A family therapist in New Haven, Ann’s first few sessions following Phil’s betrayal are filled with complaints by a couple on the verge of divorce. Initially, Ann sits quietly, hearing out the banal grumblings of John (Robert Cicchini) and Louise (Romy Rosemont): she won’t have sex with him, he doesn’t talk to her. Ann imagines a possible ending to the marriage (“And that’s why I killed her!” confesses John, as Ann watches the murder take place in front of her). Her consistently nasty visions recall those of her most obvious inspiration, the dreaded Ally McBeal, as does her array of coworkers and friends, including children’s therapist James (Derek Riddell) and a newly credentialed lawyer named Barry White (Devon Gummersall) (This joke wears out on its first utterance.) Thankfully, Barry early on complicates his ostensibly abject “niceness”: “I don’t have a choice: my father killed people for a living and my mother knew about it and bought a new mink every year. I am deeply, even pathologically committed to being good and nice.” And now you want to know more.

True, too much of the premiere is given over to assorted friends and acquaintances telling Ann, “You look terrible,” and it’s not precisely heartening that Cordelia appears to be involved with the decidedly self-impressed pharmacologist Taj (Mido Hamada). And James has his own too neatly resolved subplot concerning a Russian boy whose US foster parents are having second thoughts (he tells them off resoundingly when they lament that the child is not “fitting in”: “In what way did you think a boy who’d been beaten and terrorized, who barely speaks English, and who probably let himself be sodomized in exchange for a warm pair of socks and thought himself lucky” would fit in?).

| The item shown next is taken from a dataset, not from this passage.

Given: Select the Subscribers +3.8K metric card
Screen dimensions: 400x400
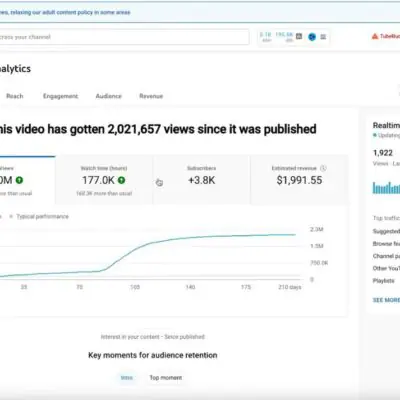Looking at the screenshot, I should point(202,180).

Before the resolution, James is allowed a more ethically and politically complicated protest, wherein he notes the contradiction now inherent in his profession: if he looks like he “likes” children, he is suspected—by police, coworkers, and parents. 

Still, Ann and Cordelia appear perfectly matched, as do Taylor and Randle. This is more than might be said for Jenny and anyone in Side Order of Life. Her alienation is central to the show’s concept. As she’s worrying over her wedding and whether or not she quite loves Ian “enough,” her maid of honor Vivy (Diana-Maria Riva) announces that her cancer is returned and this time, “It’s in my brain.” That’s not all: she also believes the marriage is a bad idea. “You’re my best friend and I think you’re blowing it,” she says, wearing her godawful pink bridesmaid’s dress in the restaurant where she has a lunch date with Jenny. “It occurs to me that you talk about this wedding the way they do in that song by the anorexic girl, remember the one we learned about in health class in ninth grade, ‘We’ve Only Just Begun’?”

With this, Vivy is instantly compelling, and you wish she was the series’ focus. “And the sad thing is,” she continues, as Jenny watches, her eyes wide. “I’m telling you this because I’m dying, not because I’m living.” The series proceeds to follow Jenny’s remarkably bland course of revelation, seeing magical insights in her photographs, learning about “self-worth” from a photo subject who has three husbands, and spending a moment with the action-stopping Clarence (Roscoe Lee Brown, to whom the episode is dedicated, as he died shortly after the shoot), reminiscing about his dead wife and remembering himself in his most hopeful moment of life.

It’s very nice for Jenny that she learns so much about her own desires and potentials. But by the time Vivy is stuck in a final toasting and speechifying scene extolling the beauty of her dear friends, amid soft dissolves and plinky piano music, you’re wishing she’d move over to State of Mind and hook up with Ann and Cordelia.